Investing is counterintuitive. Successful investing doesn’t correlate with intelligence. Great investing is boring and not at all newsworthy. Bad advice is more common than good advice. The good advice is often overly complex. This is your shortcut to the simple, yet essential, rules of investing that will put you ahead of the curve.
High School Stockbroker
My first experience investing was a royal failure. It was the year 1999. I was 16 and after a long summer of hard work I had amassed $5k cash. I wanted to put it to work for me so I started learning about investing. After scouring several “get rich quick” investing books, I was ready to roll – I definitely knew what I was doing!
My first purchase was a handful of tech stocks that were listed as “strong buys” in everything I was reading. This started my journey of building wealth. A few of my stellar picks were SUNW, CSCO, & GLW (I still remember the tickers). They were crazy volatile from the start. I literally watched them online during school – it’s was like watching a horse race and I had my entire net worth riding on it. It started out hot! I was making big money – had it all figured out. I was up around $1k. Then the bottom dropped out. There were days I was losing over $500 – big money for a junior in high school.
This graph is a rough depiction of the experience (I know, it’s bad on so many levels). It’s not representative of my actual experience (I can’t draw that well) – but you get the point. This is a much prettier version of the history of CSCO covering the time I bought and sold.
And CSCO was one of my big winners – only lost around 70%. After a couple years I was down 90% on my initial investment. That was enough. I’d had it. I cashed in the remaining dollars (a few hundred) and I was done. I didn’t even take the losses on my taxes (I had income in High School that could have been offset by my losses). A royal failure on many levels!
But I learned a little about what NOT to do. I avoided the mirage of success that many stock pickers feel. My failure was very obvious.
Beginner Rules for Investing
1) Don’t be a stock picker
Most expert investment managers picking stocks or bonds perform poorly – how in the world do you have a chance? You don’t. Don’t believe me? Read all the academic studies on investing and see for yourself. Their overwhelming conclusion is the collective market not only crushes Average Joe trying to beat it, but it also outperforms the experts trying to beat it.
Instead, own the entire market (by owning all the underlying stocks). It’s very simple and extremely inexpensive. For example, the Vanguard Total Stock Market Index Fund owns a large percentage of United States stocks (3,824 to be exact). Quick side note – you will not hear this from most financial services salespeople. But keep in mind their firm doesn’t make as much money on products that simply own the market.
2) Understand investment expenses
Most people believe past performance is the best indicator of future performance. Not true! Fund expenses are a much better indicator of future performance (lower being better). Seek investments with minimal costs. For example, the above mentioned Vanguard fund charges 0.05% annually on your balance – very low! If you are going to pay more, understand why. Compare it to the lower cost alternative. Vanguard has a great free tool that allows you to compare all different types of investment funds.

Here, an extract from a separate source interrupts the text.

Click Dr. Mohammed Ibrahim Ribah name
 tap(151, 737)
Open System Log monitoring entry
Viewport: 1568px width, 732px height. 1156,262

3) Buy and Hold (with very small adjustments over time)
Get married to your investments. Never make adjustments based on circumstances out of your control. For example, the news says Greece is going broke and you should go buy Apple stock. Their track record of investment advice is the worst. Don’t let this noise affect your investment strategy.
An inexperienced investor and/or an investor with small balances should consider buying an inexpensive target retirement date fund such as Vanguard’s Target Retirement 2050 or the Fidelity Freedom 2050 Fund. Target date funds automatically spread your money around many stocks and bonds based on your time until retirement. As you get older, they slowly and automatically adjust the risk downward.
4) Invest in yourself!
Read a few beginner books or do some online research. Learn the basics before you get started. Remember, nobody cares about your money more than you do. Be careful what you read. Here are a few of our suggestions.
5) Create an Investment Plan (formally – write it down)
You have to start with your “why” and an investment plan will help you write this out. Your plan should ultimately direct your decisions. It allows you to clarify the risk you will be taking (stocks vs bonds) or that you are defaulting to a target date fund. This is a helpful template from Morningstar to help get you started.
6) Taxes are Important
There are many different types of accounts (401k, IRA, Roth IRA, Joint, Individual, 529 and many more). Most of these allow for very similar investing options, for instance, your IRA might allow for the exact same or similar investment funds as your Joint Investment account. The biggest difference here is how you are taxed. Your Joint Investment account will generate more taxes than your IRA (unless you are in a low tax bracket and state with no income tax your entire life). Tax efficient accounts perform better for you – often substantially better! However, there are downsides. For example, tax efficient accounts often have age restrictions on accessing funds while taxable accounts do not.
Now, let’s do a quick re-cap of your 6 steps:
Steps To Smart Investing
- Don’t pick individual stocks – own the entire market!
- Seek very low cost funds
- Get married to your investments
- Learn the basics yourself and/or hire an advisor
- Create your investment plan
- Seek tax efficient investments
Have you had any good or bad experiences investing?